También se ha apuntado que la defenestración podría estar motivada por el temor a que las próximas revelaciones en el caso del tranvía de Parla salpiquen a Tomás Gómez cuando ya no haya tiempo de cambiar de cabeza de lista. No está mal visto, pero si lo que preocupa a Pedro Sánchez es que un candidato suyo pueda verse manchado por la corrupción, por donde hay que empezar a hacer limpieza es en Andalucía, no en Madrid. Porque es allí donde no paran de producirse noticias que asocian al PSOE con la corrupción. Sólo en esta semana hemos tenido las detenciones por los fraudes en los cursos de formación y la petición del Tribunal Supremo a la Guardia Civil de que investigue a Moreno y Zarrías. Si Sánchez quiere liarse a mamporros, allí tiene tajo de sobra antes de tomarla con los desgraciados de Madrid.
También dicen que quien ha estado detrás del biombo conectando el enchufe de la silla eléctrica en la que han sentado a Tomás Gómez ha sido Rubalcaba. Es seguro que Freddy no le habrá perdonado la humillación de vencer a la candidata que apoyó para Madrid desde la secretaría general del partido, Trinidad Jiménez.

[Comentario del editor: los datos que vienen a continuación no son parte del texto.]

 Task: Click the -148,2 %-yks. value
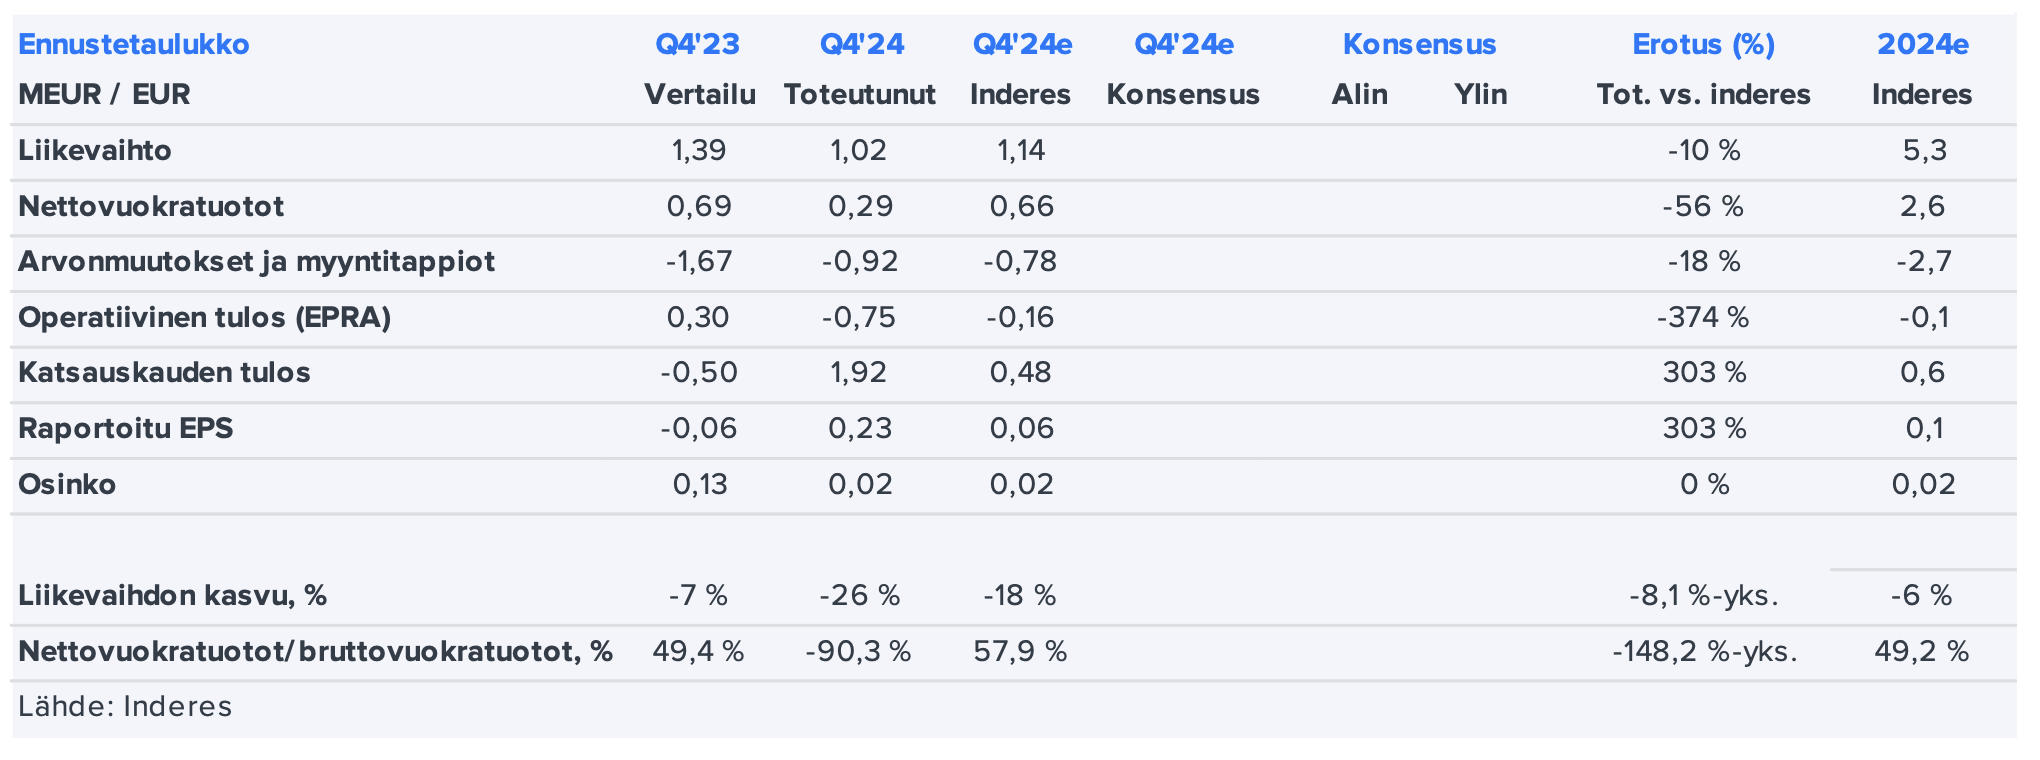pos(1704,652)
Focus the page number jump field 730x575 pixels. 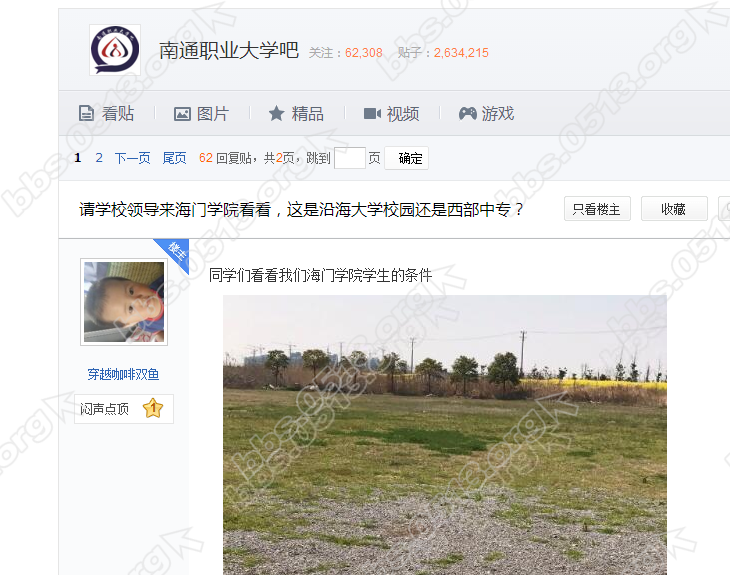(x=350, y=158)
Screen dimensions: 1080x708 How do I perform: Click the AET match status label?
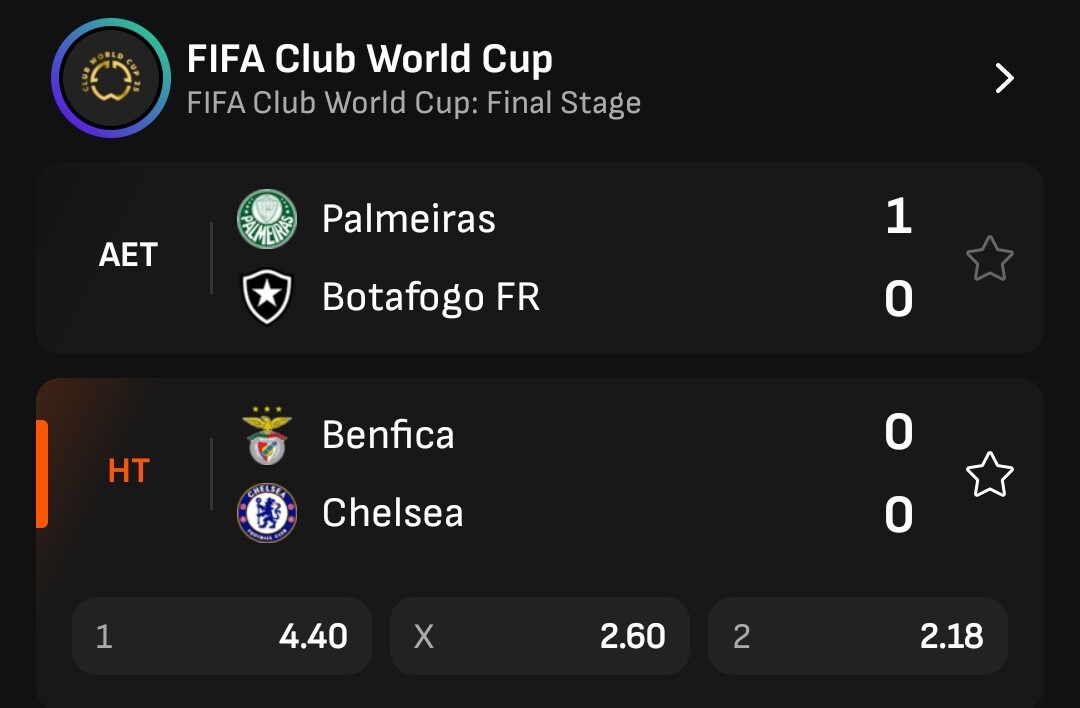click(x=128, y=255)
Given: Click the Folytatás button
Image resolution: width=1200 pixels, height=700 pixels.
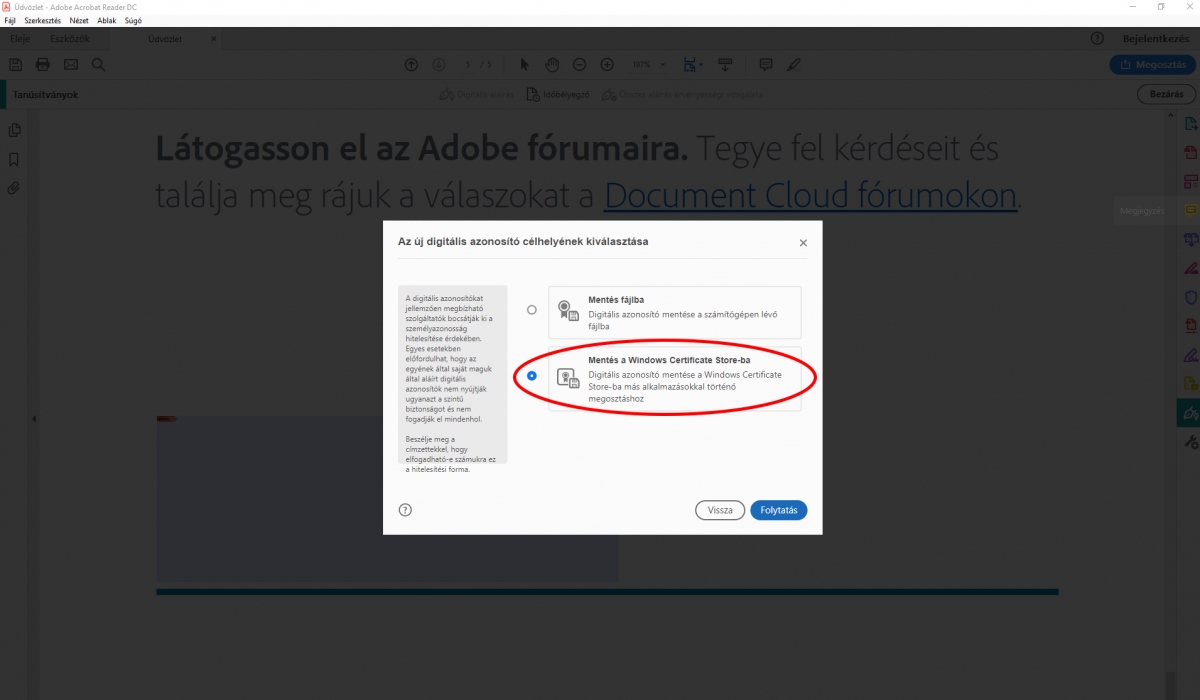Looking at the screenshot, I should pyautogui.click(x=778, y=510).
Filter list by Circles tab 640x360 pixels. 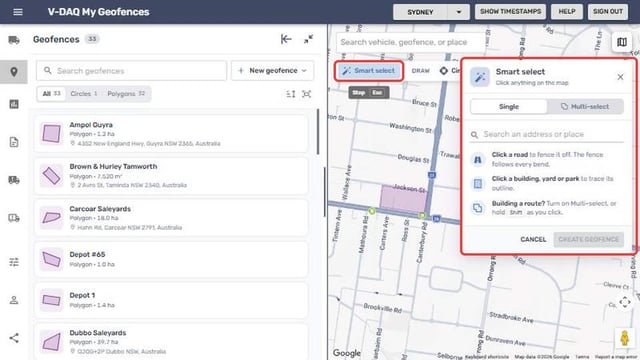(x=84, y=94)
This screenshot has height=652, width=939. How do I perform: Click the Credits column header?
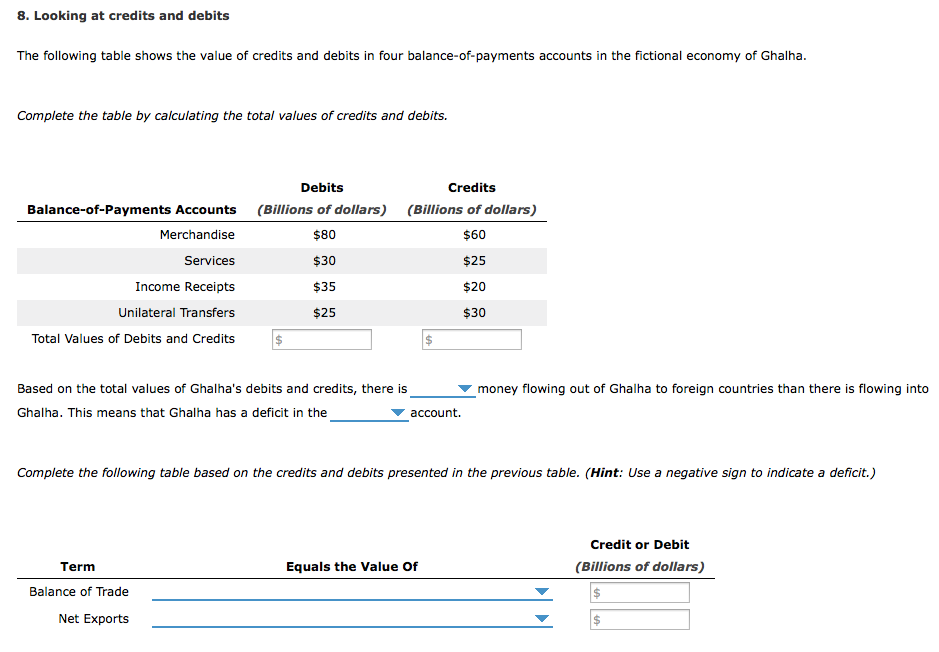(472, 188)

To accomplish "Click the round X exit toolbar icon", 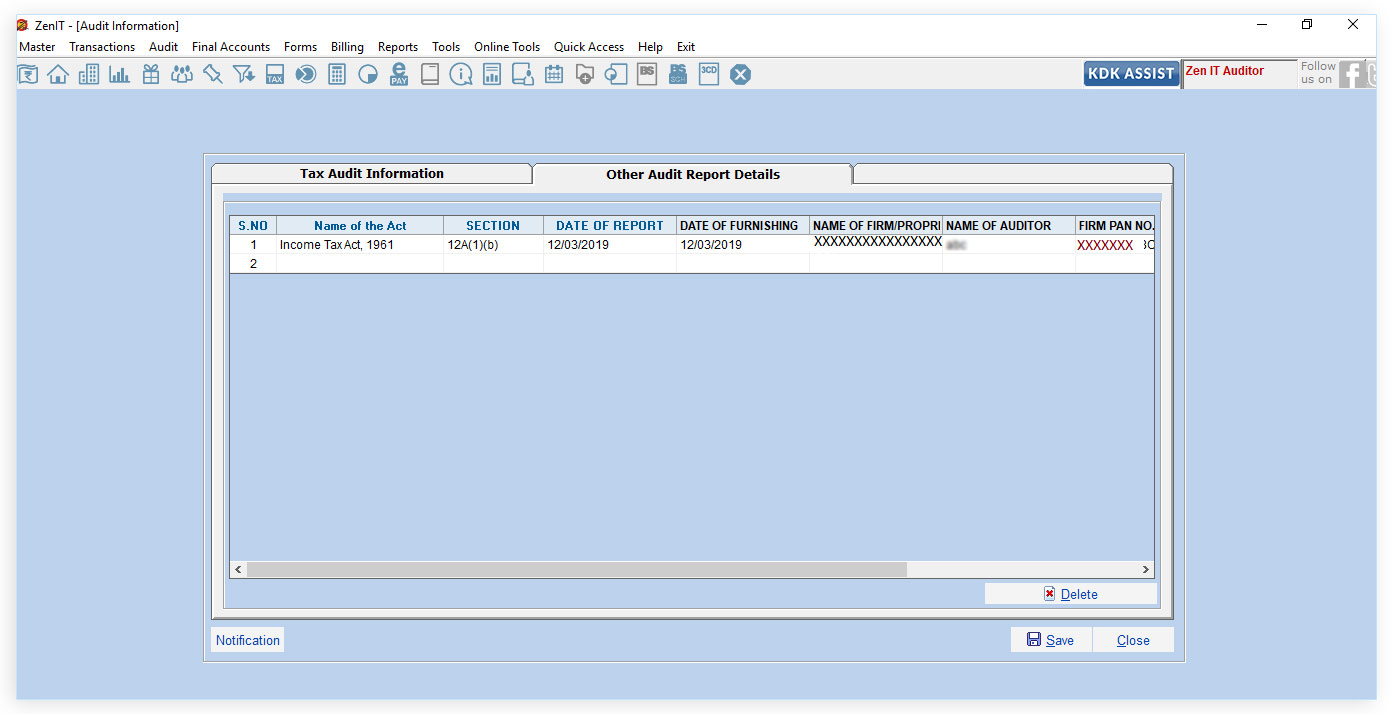I will 740,74.
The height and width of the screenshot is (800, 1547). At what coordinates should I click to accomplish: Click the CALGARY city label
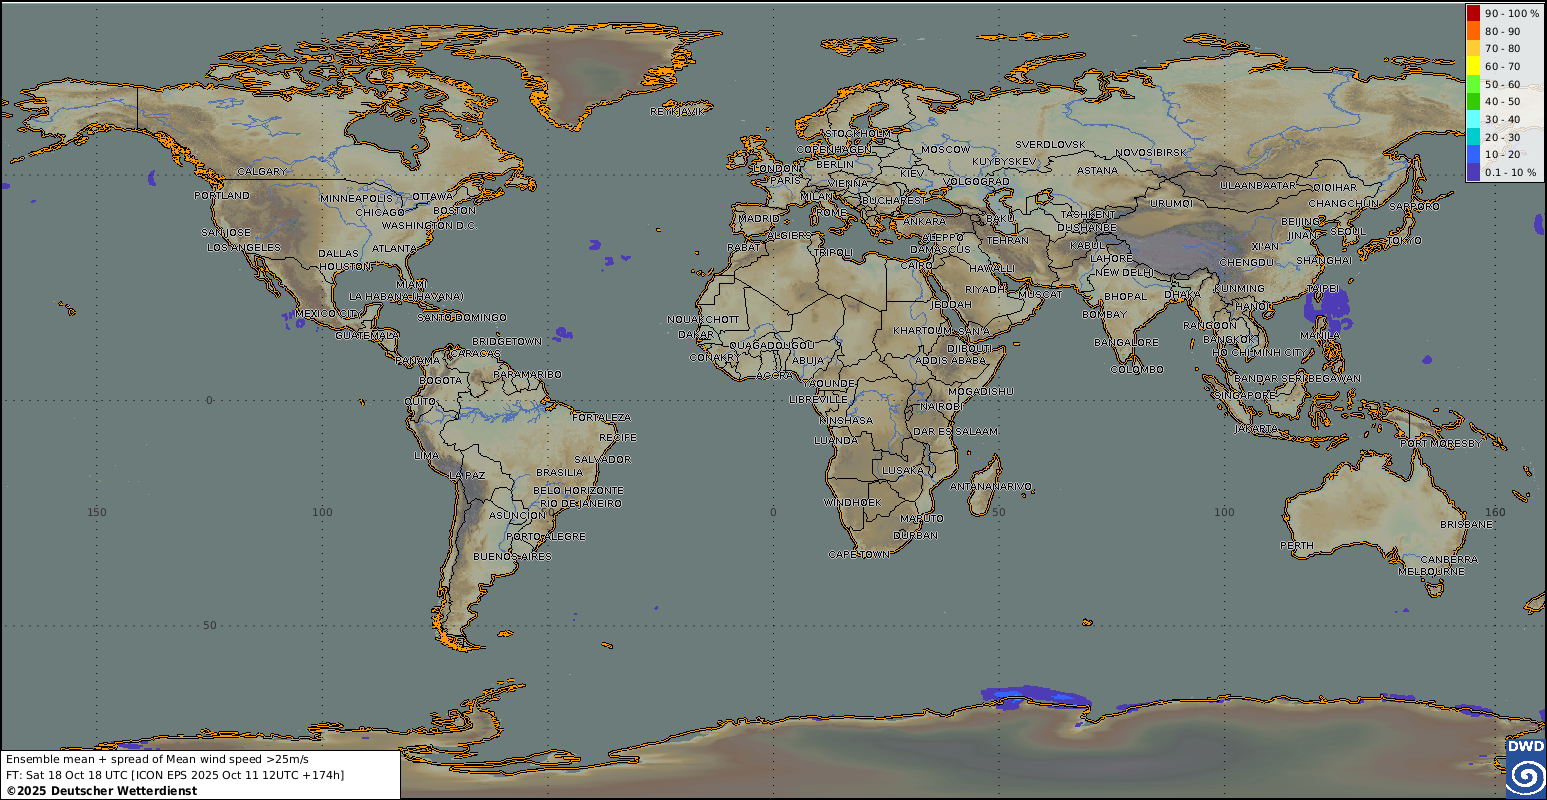point(262,171)
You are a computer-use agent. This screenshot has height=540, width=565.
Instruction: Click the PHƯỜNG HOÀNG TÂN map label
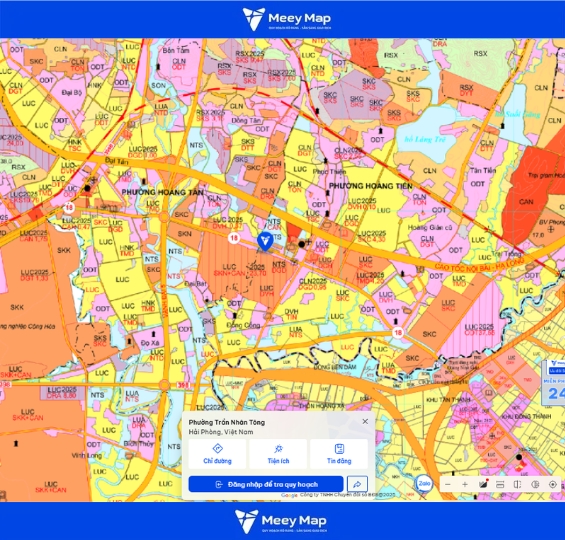point(163,192)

Pero no tiene sentido haber esperado a vengarse en el peor momento para su partido y una vez que carece de los resortes para poder hacerlo por sí mismo.
Quizá todo se reduzca a una guerra de egos y resulte que, habiendo caído Pedro Sánchez en la vanidad de creerse el secretario general del PSOE, le pidiera a Tomás Gómez la dimisión y éste, muerto de risa, le hiciera una higa del tamaño de un pino y se dedicara a enseñorearse por la Gran Vía gritando "La manga riega, que aquí no llega". Así sería comprensible la arriesgada reacción de Sánchez, al que, tras cometer el error de pedir una dimisión sin autoridad para conseguirla, el sujeto va y no sólo no dimite, sino que además se pitorrea.